Note This may cause some tests to get the same autogenerated names. To resolve this, you can define a custom name for a test.

  • The deprecated unique_where and not_null_where tests have been removed, because where is now available natively to all tests. To migrate, find and replace dbt_utils.unique_where with unique and dbt_utils.not_null_where with not_null.
  • dbt_utils.current_timestamp() is replaced by dbt.current_timestamp().
    • Note that Postgres and Snowflake’s implementation of dbt.current_timestamp() differs from the old dbt_utils one (full details here). If you use Postgres or Snowflake and need identical backwards-compatible behavior, use dbt.current_timestamp_backcompat(). This discrepancy will hopefully be reconciled in a future version of dbt Core.
  • All other cross-db macros have moved to the dbt namespace, with no changes necessary other than replacing dbt_utils. with dbt.. Review the cross database macros documentation for the full list.
    • In your code editor, you can do a global find and replace with regex: \{\{\s*dbt_utils\.(any_value|bool_or|cast_bool_to_text|concat|dateadd|datediff|date_trunc|escape_single_quotes|except|hash|intersect|last_day|length|listagg|position|replace|right|safe_cast|split_part|string_literal|type_bigint|type_float|type_int|type_numeric|type_string|type_timestamp|type_bigint|type_float|type_int|type_numeric|type_string|type_timestamp|except|intersect|concat|hash|length|position|replace|right|split_part|escape_single_quotes|string_literal|any_value|bool_or|listagg|cast_bool_to_text|safe_cast|dateadd|datediff|date_trunc|last_day){{ dbt.$1

Removal of insert_by_period materialization

  • The insert_by_period materialization has been moved to the experimental-features repo. To continue to use it, add the below to your packages.yml file:
- git:
subdirectory: insert_by_period
revision: XXXX #optional but highly recommended. Provide a full git sha hash, e.g. 1c0bfacc49551b2e67d8579cf8ed459d68546e00. If not provided, uses the current HEAD.

Removal of deprecated legacy behavior:

  • safe_add() only works with a list of arguments; use {{ dbt_utils.safe_add(['column_1', 'column_2']) }} instead of varargs {{ dbt_utils.safe_add('column_1', 'column_2') }}.
  • Several long-promised deprecations to deduplicate() have been applied:
    • The group_by argument is replaced by partition_by.
    • relation_alias is removed. If you need an alias, you can pass it directly to the relation argument.
    • order_by is now mandatory. Pass a static value like 1 if you don’t care how they are deduplicated.
  • The deprecated table argument has been removed from unpivot(). Use relation instead.

Resolving error messages

After upgrading, these are common error messages you may encounter, along with their resolutions.
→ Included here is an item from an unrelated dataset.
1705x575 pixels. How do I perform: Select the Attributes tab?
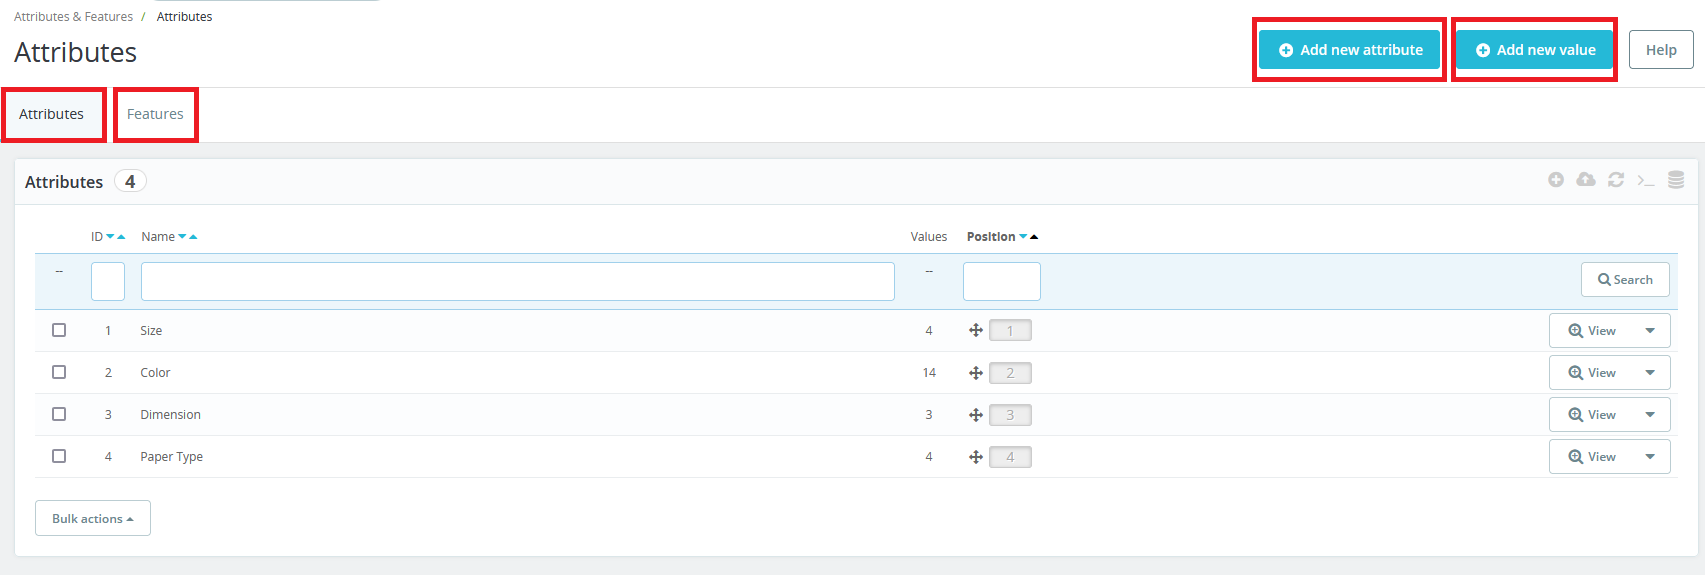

dict object has no attribute MACRO_NAME

Cause: No macro called MACRO_NAME exists. This is most likely because the macro has moved to the dbt namespace (see above). It could also be because you haven't run dbt deps or have misspelled a macro's name.

Resolution: For cross-database macros, change dbt_utils.MACRO_NAME() to dbt.MACRO_NAME().
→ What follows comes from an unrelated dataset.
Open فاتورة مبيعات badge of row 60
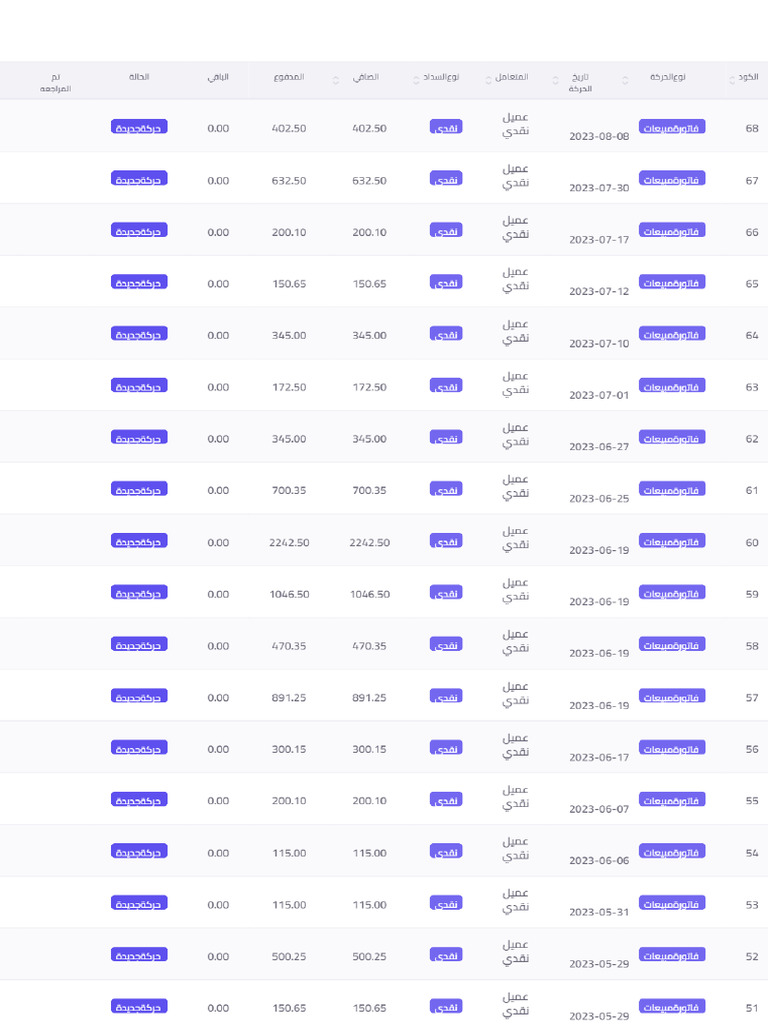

macro 'dbt_macro__generate_surrogate_key' takes not more than 1 argument(s)

Cause: generate_surrogate_key() requires a single argument containing a list of columns, not a set of varargs.
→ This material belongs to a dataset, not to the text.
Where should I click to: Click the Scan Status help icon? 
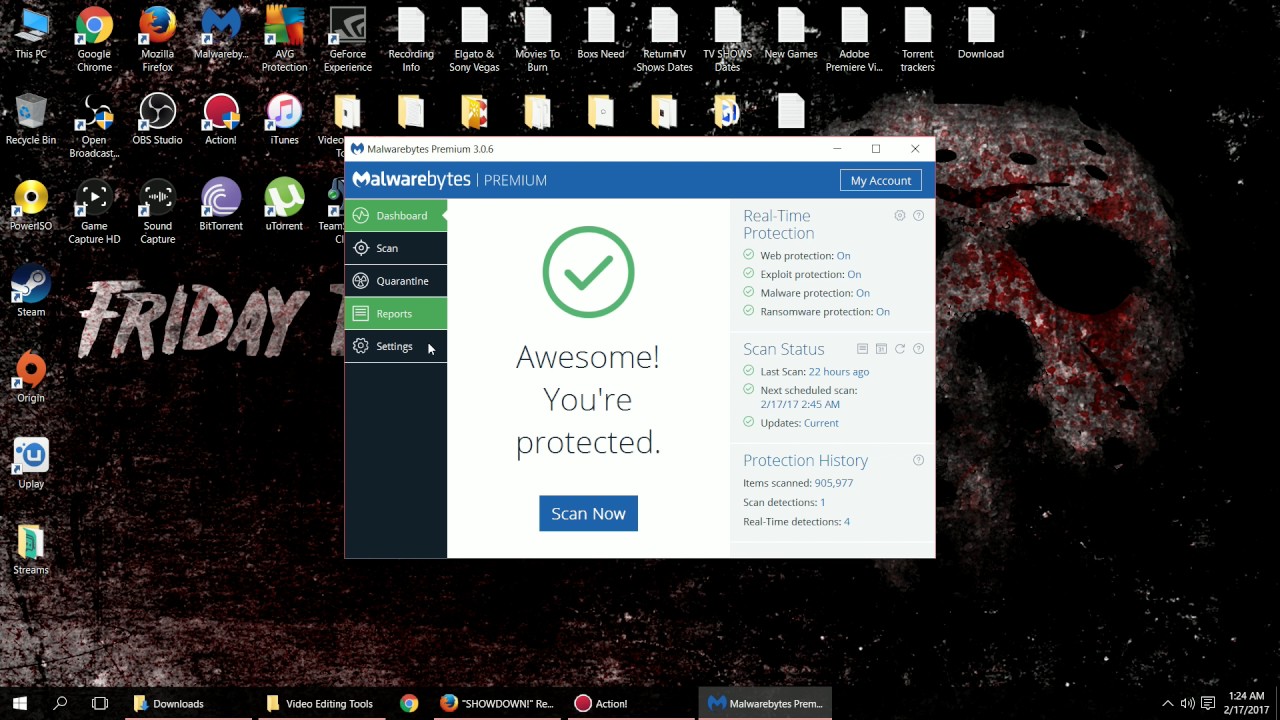pos(918,349)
Resolution: Change to dbt_utils.generate_surrogate_key(['column_1', 'column_2']) - note the square brackets.

The dbt_utils.surrogate_key has been replaced by dbt_utils.generate_surrogate_key

Cause: surrogate_key() has been replaced.


  1. Decide whether you need to enable backwards compatibility as detailed above.
  2. Find and replace dbt_utils.surrogate_key with dbt_utils.generate_surrogate_key.

macro dbt_macro__test_expression_is_true takes no keyword argument condition

Cause: condition has been removed from the expression_is_true test, now that where is available on all tests automatically.

Resolution: Replace condition with where.

No materialization insert_by_period was found for adapter

Cause: insert_by_period has moved to the experimental features repo (see above).

Resolution: Install the package as described above.

dbt found two tests with the name "XXX".

Cause: Changing from condition to where in the expression_is_true test, as configs are not part of a test's unique name.

Resolution: Define a custom name for your test.